• [Source passage]:
● ● ● ● ● ● ●
CC BY
125Implementation of Tainted Mode approach to finding security vulnerabilities for Python technology
Kozlov D., Petukhov A.
Computing Systems Lab, Department of Computer Science, Moscow State University ddk@cs.msu.su, petand@lvk.cs.msu.su
Abstract—Most web applications contain security vulnerabilities that result in high rate of SQL injection and crosssite scripting attacks present-day. The most of vulnerabilities is the result of improper or none input validation by web application. The Tainted Mode approach is widely used for detection of such vulnerabilities. This paper presents the implementation of Tainted Mode approach to finding security vulnerabilities for Python technology.
Index Terms—Input validation, Python, Tainted Mode, Web security, Web vulnerabilities
I. INTRODUCTION
Web applications have widely spread in present-day information systems. Web applications have such advantages as intuitive user interface, ability to deliver its services over Internet, and speed of the development process. As web applications are developed by programmers with little or no security in mind and thereafter become available over public networks, many problems of security concern are emerged. Security vulnerabilities in web applications potentially let attacker to steal confidential data, break data integrity or affect web application availability. The task of hardening web applications security is one of the most urgent for now: according to Acunetix survey [1] 60% of found vulnerabilities address web applications.
The most common way of hardening web applications security is searching for security vulnerabilities therein in order to fix them up. This paper presents the implementation of the Tainted Mode approach to automatically finding vulnerabilities in web applications developed using Python technology.
● ● ● ● ● ● ●
• [Goals]:
**1.** Set down the part of the Tainted Mode paper excerpt that begins at the words "The most common" and stops after the words "using Python technology.".
**2.** According to the Acunetix survey cited in the Tainted Mode paper excerpt, what percentage of found vulnerabilities address web applications?
**3.** Summarize the Tainted Mode paper excerpt in two sentences.

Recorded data
● ● ● ● ● ● ●
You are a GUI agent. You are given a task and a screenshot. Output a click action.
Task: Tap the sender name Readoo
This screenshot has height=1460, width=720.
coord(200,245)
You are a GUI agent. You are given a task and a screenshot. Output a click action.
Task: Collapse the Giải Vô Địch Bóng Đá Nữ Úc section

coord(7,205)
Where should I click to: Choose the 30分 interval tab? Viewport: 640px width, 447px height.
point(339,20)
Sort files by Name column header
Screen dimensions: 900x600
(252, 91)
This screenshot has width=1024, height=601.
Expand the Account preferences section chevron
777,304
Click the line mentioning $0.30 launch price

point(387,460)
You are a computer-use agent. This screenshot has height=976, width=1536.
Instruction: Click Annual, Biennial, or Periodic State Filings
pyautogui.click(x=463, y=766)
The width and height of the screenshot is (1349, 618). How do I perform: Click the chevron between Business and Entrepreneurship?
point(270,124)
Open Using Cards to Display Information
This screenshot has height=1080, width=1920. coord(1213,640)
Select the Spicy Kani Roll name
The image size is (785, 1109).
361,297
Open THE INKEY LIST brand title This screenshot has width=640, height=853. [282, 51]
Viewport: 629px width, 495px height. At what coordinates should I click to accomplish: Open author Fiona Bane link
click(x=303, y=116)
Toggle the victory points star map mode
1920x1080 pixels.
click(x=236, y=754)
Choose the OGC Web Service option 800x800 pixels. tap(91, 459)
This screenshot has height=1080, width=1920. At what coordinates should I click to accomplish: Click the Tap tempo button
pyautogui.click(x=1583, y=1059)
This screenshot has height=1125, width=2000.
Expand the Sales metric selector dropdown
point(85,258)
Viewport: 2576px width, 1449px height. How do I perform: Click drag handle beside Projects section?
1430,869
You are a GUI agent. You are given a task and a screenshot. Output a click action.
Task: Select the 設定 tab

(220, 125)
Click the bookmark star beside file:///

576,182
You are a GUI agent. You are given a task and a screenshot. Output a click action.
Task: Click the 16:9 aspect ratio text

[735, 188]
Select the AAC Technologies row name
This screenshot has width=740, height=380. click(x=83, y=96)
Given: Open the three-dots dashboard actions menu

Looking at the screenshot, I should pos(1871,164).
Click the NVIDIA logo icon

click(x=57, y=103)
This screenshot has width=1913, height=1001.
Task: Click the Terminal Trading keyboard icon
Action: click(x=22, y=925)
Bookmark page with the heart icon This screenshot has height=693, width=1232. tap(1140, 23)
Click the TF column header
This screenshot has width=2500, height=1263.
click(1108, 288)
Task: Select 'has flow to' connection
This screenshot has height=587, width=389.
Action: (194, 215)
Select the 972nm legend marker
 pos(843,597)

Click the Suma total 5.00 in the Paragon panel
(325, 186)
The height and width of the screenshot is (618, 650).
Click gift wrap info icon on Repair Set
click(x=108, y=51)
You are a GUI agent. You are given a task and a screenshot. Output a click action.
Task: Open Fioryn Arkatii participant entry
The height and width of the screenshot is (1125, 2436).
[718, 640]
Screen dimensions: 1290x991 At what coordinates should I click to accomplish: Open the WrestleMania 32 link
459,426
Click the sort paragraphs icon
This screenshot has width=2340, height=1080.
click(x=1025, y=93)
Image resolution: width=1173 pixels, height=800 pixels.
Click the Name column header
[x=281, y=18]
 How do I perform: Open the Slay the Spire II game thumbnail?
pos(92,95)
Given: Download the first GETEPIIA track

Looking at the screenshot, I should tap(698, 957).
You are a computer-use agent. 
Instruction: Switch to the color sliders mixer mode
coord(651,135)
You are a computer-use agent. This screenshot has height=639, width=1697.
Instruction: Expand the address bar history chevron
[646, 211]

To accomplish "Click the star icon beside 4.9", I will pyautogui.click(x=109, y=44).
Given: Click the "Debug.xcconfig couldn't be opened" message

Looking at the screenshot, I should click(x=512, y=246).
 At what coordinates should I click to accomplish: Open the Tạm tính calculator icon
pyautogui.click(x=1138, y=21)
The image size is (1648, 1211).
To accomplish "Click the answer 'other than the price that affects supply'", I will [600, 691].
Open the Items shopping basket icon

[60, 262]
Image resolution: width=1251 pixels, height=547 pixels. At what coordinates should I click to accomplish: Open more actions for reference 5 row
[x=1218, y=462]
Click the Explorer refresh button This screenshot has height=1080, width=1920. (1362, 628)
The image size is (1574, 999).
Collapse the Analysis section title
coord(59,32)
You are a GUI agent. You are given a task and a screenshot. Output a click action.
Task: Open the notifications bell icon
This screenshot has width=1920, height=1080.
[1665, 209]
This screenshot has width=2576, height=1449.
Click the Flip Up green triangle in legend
● ● ● ● ● ● ●
• [Answer set]:
**1.**
The most common way of hardening web applications security is searching for security vulnerabilities therein in order to fix them up. This paper presents the implementation of the Tainted Mode approach to automatically finding vulnerabilities in web applications developed using Python technology.

**2.** 60%

**3.** Most web applications contain security vulnerabilities, largely caused by improper or missing input validation, which lead to SQL injection and cross-site scripting attacks. The paper presents an implementation of the Tainted Mode approach for automatically finding such vulnerabilities in web applications developed with Python.